If you perpetrated an awful horror on the world and you were a child and ran to your parents who you were fortunate enough to feel safe and trust to say what you did, just having your horror heard by them would begin to heal the hurt. The clearer you can put into words the horrific things you saw and did, the closer you can re-feel them (which will not be pretty to feel or to hear). The key on your side is to describe exactly what happened so clearly that the person you are telling can see it and feel the impact. The key on their end is to hear you out until you have fully expressed whatever you are thinking, feeling or feel pushed to do, before they offer any solution or advice. If they jump in with solutions too soon, it means they couldn’t bear hearing what you had to say, because they couldn’t bear feeling the horror that you felt and that can leave you exposed, vulnerable and out on a limb alone. When you see the tears or fear or sadness in that other person’s eyes, you are feeling felt and no longer feeling alone. It’s in that state of re-experiencing your feelings, having them heard (and not merely listened to) and feeling felt by the other person that the way your mind is configured to that event can begin to reconfigure according to the present situation.

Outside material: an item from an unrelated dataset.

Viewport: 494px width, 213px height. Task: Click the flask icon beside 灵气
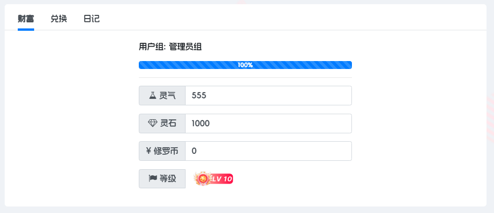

But telling your parents this time or anyone else who has not personally experienced what you are describing will not do the trick. Anyone who has not committed the same act does not know how it really feels and what it is to live with the nightmare of it nightly and daily.
What it takes is sharing the stories upward as in a fire bucket brigade with others who did exactly what you did, but who are one or two steps beyond you in getting better and over it. And the parallel of using that brigade to put out a fire is more than just symbolic. Someone who is too far over it won’t work because you can say to yourself, “Well that worked for him/her because they’re strong and not crazy like me, it’ll never work for me.”
This was exactly the effect that 500+ returning Marines who went through a Marine Civilian Transition Program from 2006 – 2008 had. That program helped them develop a personal mission and gain insight into themselves, but hands down the most valued part of it was the one on one time each Marine had with the program’s co-founder, Lt. General Marty Steele, former COO of the Marines. When I asked General Steele what did you and these Marines talk about. He said that he asked them what’s going on Marine and looked deeply into their eyes, it took them a while but they began to say, “Sir, I saw and did a lot of bad things and I can’t stop thinking about them.” General Steele listened even more so that each soldier could not only feel understood, but “feel felt.” It was after the latter that these soldiers were able to then heed his words and advice, “War is necessary, but it’s not pretty. You did what all soldiers do and then have to live with it. That is who we are and makes us special. But you need to let this go for the good of your family, friends and your future. You have earned the right to let it go, you deserve to let it go.” And when you get a direct order from a Three Star General, you tend to listen.
Years later General Steele continues to receive letters from grateful veterans and their spouses some saying that he saved their lives. He did.
We have known for centuries that culture is transferred by stories. Doesn’t it make sense that healing from the horrors of war might be aided by doing the same?